-- begin Given text --

0

We have standard SQL based DB that stores User’s activities. Since there are millions of activities are stored in DB, doing aggregation on the fly will be very expensive so we are thinking of pushing\replicating these activities into DynamoDB and use dynamo DB streams (events) + Lamda to provide real-time aggregation.

This should work if types of aggregation that need to be done are fixed from the beginning. In our case, we want to keep adding new aggregation in the future based on new uses cases. Although I am not sure how can I regenerated those event streams as it won’t be available after 24 hours!

Can anyone explain to me how can we add more aggregation on the go after the initial setup?

apdev
  • 115
  • 2
  • 10

1 Answers1

1

If you can take the system offline for an outage you could stop all writes, then perform a scan, calculate your aggregation, and then turn everything back on again with the streams which will be updating your aggregation.

-- end Given text --
-- begin Records supplied --

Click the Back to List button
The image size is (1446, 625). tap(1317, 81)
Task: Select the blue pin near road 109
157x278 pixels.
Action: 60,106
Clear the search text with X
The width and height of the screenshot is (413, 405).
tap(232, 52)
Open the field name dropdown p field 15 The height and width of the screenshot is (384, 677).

-- end Records supplied --
-- begin Records supplied --

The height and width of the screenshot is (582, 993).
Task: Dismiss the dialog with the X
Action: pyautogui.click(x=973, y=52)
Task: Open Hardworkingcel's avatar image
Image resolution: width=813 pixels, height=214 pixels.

-- end Records supplied --
-- begin Records supplied --

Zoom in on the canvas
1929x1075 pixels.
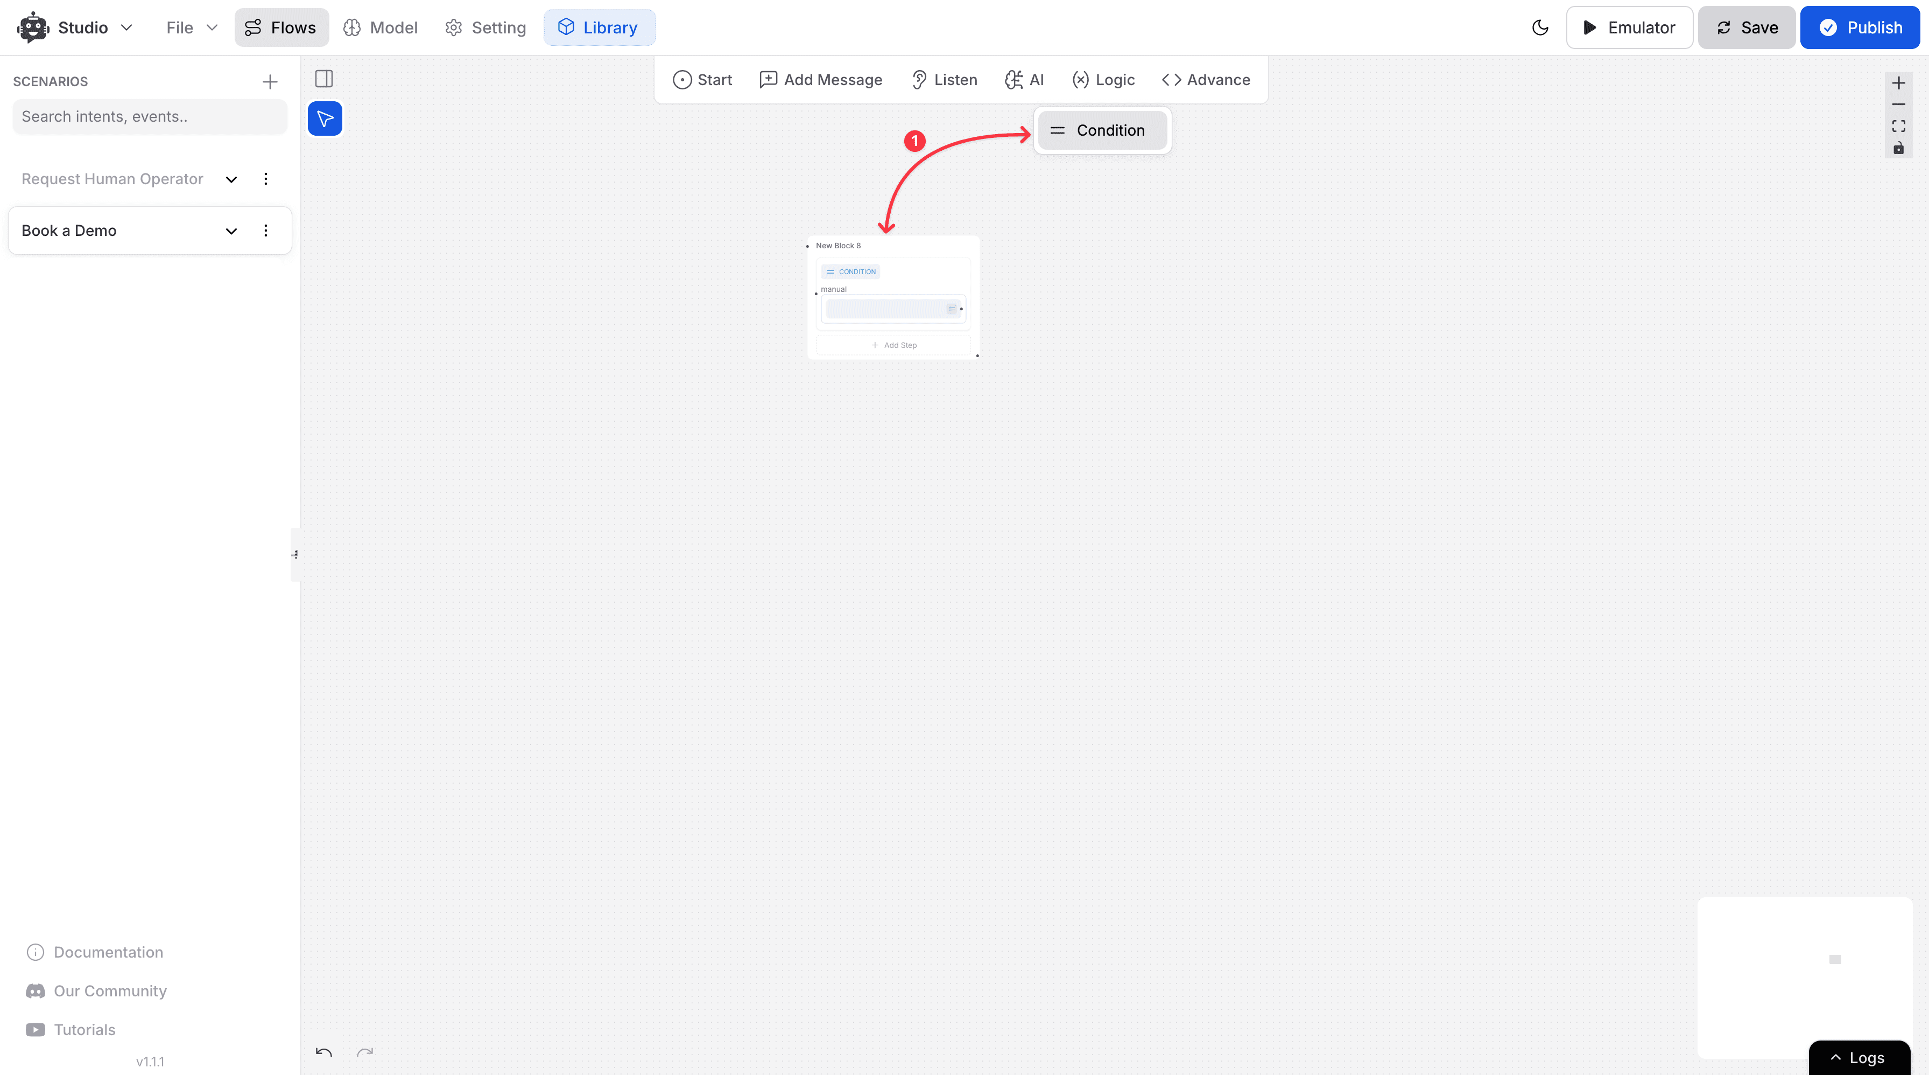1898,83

-- end Records supplied --

» Problem details: Extend the forum thread above about aggregating user activity with DynamoDB streams, picking up right after its last sentence.

» Answer to the exercise:
If you cannot take the table offline you probably will have to do something more fancy, such as cloning the table by taking a snapshot from when you enable your streams, and then calculate the value of the aggregation for your data up until the point at which you enabled streams.

Depending on the calculations you are performing this could be very cumbersome, but I don't think there is another way around it. I would also love their to be a native aggregation framework for DynamoDB.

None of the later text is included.